This ruling illustrates the importance to employers of understanding the scope of the EEOC charge being investigated, and provides a roadmap for pushing back against agency overreach when the Commission seeks information that is not pertinent to the investigation at issue.

Case Background

In September 2014, Wendy’s hired Christine Cordero as a crew member at one of its restaurant locations.  Id. at 2.  Shortly thereafter, Wendy’s promoted Cordero to crew leader.  Id.  As part of her promotion, Wendy’s requested that Cordero sign a general release of all claims she may have against Wendy’s up to that point, but not including future claims.  Id.  For the past 20 years, Wendy’s had conditioned promotions on signing this release. Id.  Despite not having any claims against Wendy’s, Cordero refused to sign the release.  Id.  As a result of her refusal, Cordero did not receive the promotion, but still received training for the position and a small raise that accompanied the promotion.   Id.

Ms. Cordero continued to work for Wendy’s, but filed a charge of discrimination with the EEOC in December 2014.  Id.  In the charge, Cordero alleged that Wendy’s retaliated against her by not promoting her due to her refusal to sign the release. Id.  In the course of its investigation of Cordero’s charge of discrimination, the EEOC learned of Wendy’s longtime practice of requiring employees to sign a release of claims as a condition of promotion, and thereafter sent Wendy’s a letter indicating it intended to expand the investigation.  Id.  In this letter, the EEOC also requested information from Wendy’s regarding current and former employees who had worked for Wendy’s since December 2012.  Id.  Wendy’s, however, refused to provide this additional information, and the EEOC then issued a subpoena seeking the same information.  Id. at 2-3.

The EEOC’s subpoena sought the identity and contact information of all current and former employees since December 2012, including employees who signed the release of claims and who had been promoted.  Id. at 3.  In addition, the subpoena sought the employees’ dates of hire, promotion and termination, reasons for termination, and titles, as well as copies of all releases that Wendy’s had employees sign during that period, among other things.  Id.  Wendy’s continued to object, and refused to provide the information subpoenaed.  Id.  Thereafter, on November 18, 2016, the EEOC filed the Application with the Court, to which Wendy’s responded on February 22, 2017.

The Court’s Decision

The Court denied the EEOC’s Application and declined to enforce the subpoena.  The EEOC argued that it “require[d] the contact information for [Wendy’s] employees to mail questionnaires in order to determine if those employees gave up any claim in order to receive promotions.”  Id. at 4.  In response, Wendy’s asserted that the sole issue with regard to the instant charge was whether its uniform policy regarding a signed release as a condition of promotion was sufficient to sustain Cordero’s Title VII retaliation claim, and that the information sought for the questionnaires was neither relevant nor necessary to the EEOC’s investigation.  Id. at 4-5.  Siding with Wendy’s, the Court rejected the EEOC’s argument, finding that “whether other ‘employees gave up any claim in order to receive promotions’ [was] irrelevant to resolving Ms. Cordero’s charge.”  Id. at 5.
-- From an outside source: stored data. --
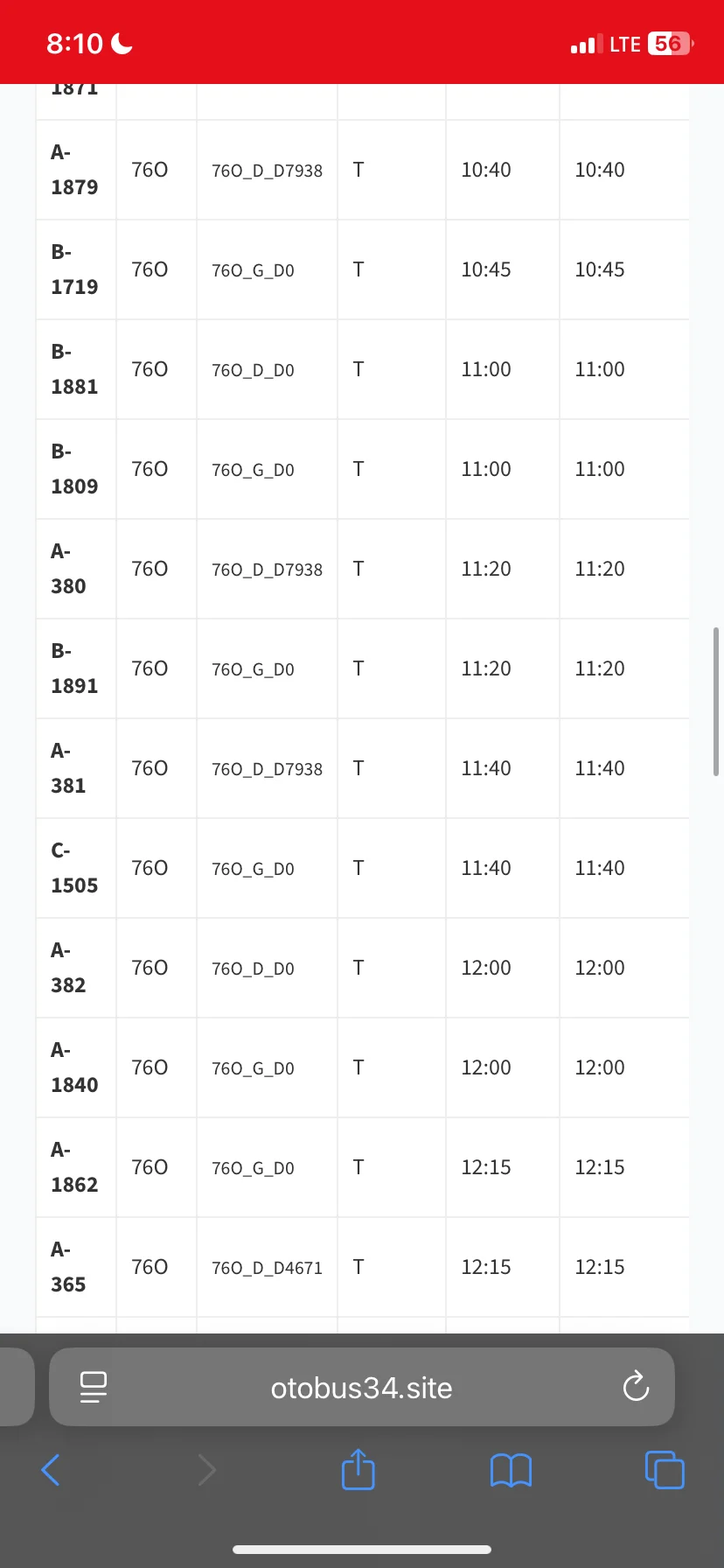The image size is (724, 1568).
Task: Tap the page scrollbar handle
Action: [x=716, y=701]
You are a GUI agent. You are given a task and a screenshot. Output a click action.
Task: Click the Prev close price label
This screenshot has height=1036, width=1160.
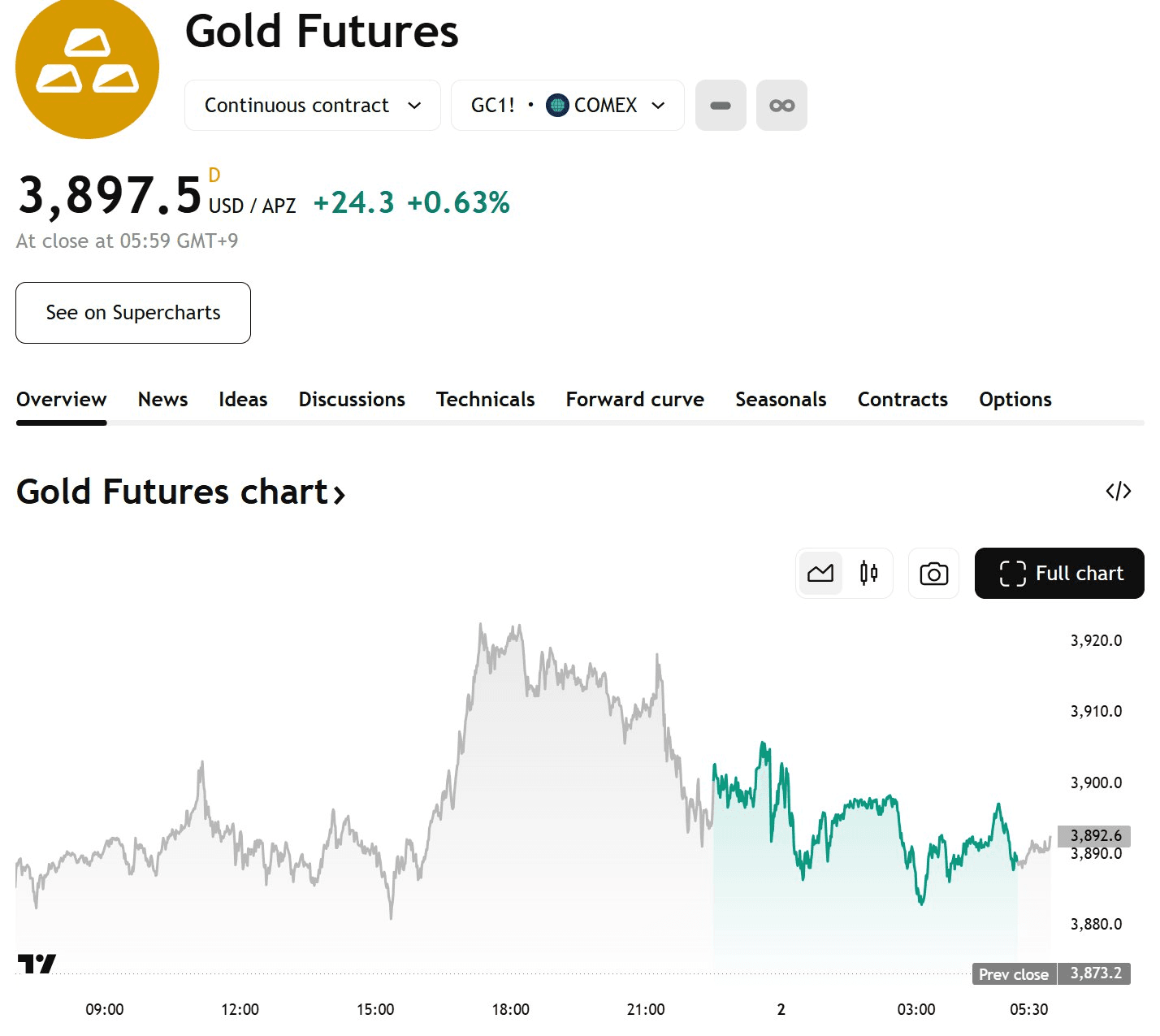(x=1014, y=974)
The EEOC further argued that sending the questionnaires to other employees was the only way to verify Wendy’s contention that no other employees aside from Cordero refused to sign the release.  The Court again rejected the EEOC’s argument, noting it was “unclear how another employee’s refusal to sign a release ‘might cast light’ on the instant charge, particularly where there is no dispute that for the past 20 years, all employees have been required to sign a general release of all claims as a condition of promotion.”  Id. at 6.  The Court further reasoned that the potential unlawfulness of Wendy’s employment practice was not dependent on how many other employees signed a release.  Id. at 7.  Accordingly, the Court held that the EEOC did not meet its burden in demonstrating that the information subpoenaed is relevant to Cordero’s charge, and declined to enforce the subpoena.

Implication for Employers

In what has become “go-to” play in the EEOC’s investigation playbook, the Commission has been aggressive in taking individual charges of discrimination as means to seek company-wide personnel information from employers through subpoenas.  Employers that encounter requests for expansive personnel data in the course of single employee investigations can add this ruling to their own playbooks in defending against overzealous EEOC investigations.  While the Commission likely will continue to be aggressive in seeking massive amounts of information from employers in investigations, this ruling provides optimism for employers who are willing to firmly oppose such tactics.

Readers can also find this post on our EEOC Countdown Blog here.

subpoenaBy Gerald L. Maatman, Jr., Christopher DeGroff, and Alex W. Karasik

Seyfarth Synopsis: The U.S. Court of Appeals for the Tenth Circuit recently held that a district court did not abuse its discretion when it declined to enforce a far-reaching EEOC administrative subpoena relating to one employee’s charge of disability and pregnancy discrimination. The case is important for all employers involved in EEOC investigations.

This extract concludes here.